▶ _EXCERPTED TEXT_
# Marital Resentment



## Sandy55 (Jun 3, 2009)

I was thinking about something Mark Twain mentioned a while back about how resentment in marriage ruins things in a marriage, sex, etc.

I started making a list of what I resent about my dh last night, while sorting through my "whys" of why I want separation. 

Over 24 years of marriage I have enough resentment built up to launch WW III. It isn't healthy and too much to just "shove" under the rug. Kinda like trying to make a silk purse out of a sow's ear. A few things between dh and self is one thing, this many is just poison! And MAJOR ones, well, there is no way to get some of the lovin' feeling back, you know?


----------



## SaxonMan (Apr 1, 2009)

I know how you feel. Last night I tried (unsuccessfully of course) to explain to my fiancée that though she may successfully dismiss my feelings, ignore my points and beat me into submission with arguments and avoidance until I give up exhausted, she's winning the battle, but ultimately losing the war.

Never being allowed to state your concerns and have them addressed is simply going to build resentment. The fact that she doesn't see that either makes me resent her more.  Oh well...


----------



## Sandy55 (Jun 3, 2009)

▶ _AIM OF THE EXERCISE_
Condense the paragraph of the forum thread above that begins "I know how you feel" into a shorter version that keeps its main facts.

▶ _EXTRACTED RECORDS_
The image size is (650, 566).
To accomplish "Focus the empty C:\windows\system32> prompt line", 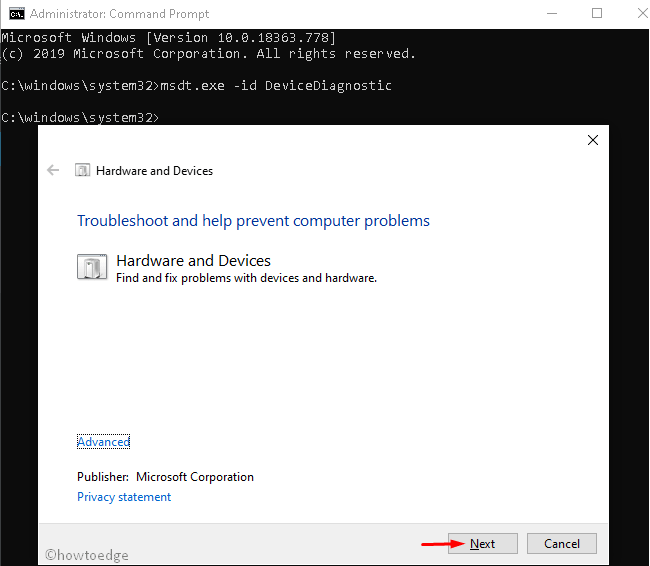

==

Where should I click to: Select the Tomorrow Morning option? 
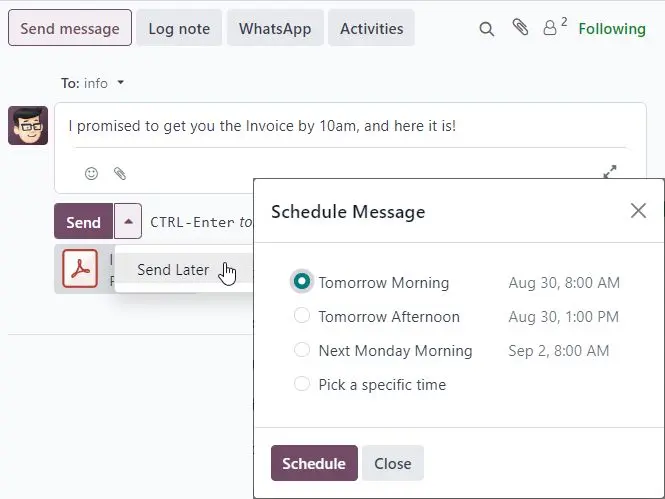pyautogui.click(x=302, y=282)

▶ _ANSWER FOR THE TASK_
I understand how you feel. Last night I failed to convince my fiancée that by dismissing my feelings, ignoring my points, and wearing me down with arguments and avoidance until I give up, she may win the battle but is ultimately losing the war.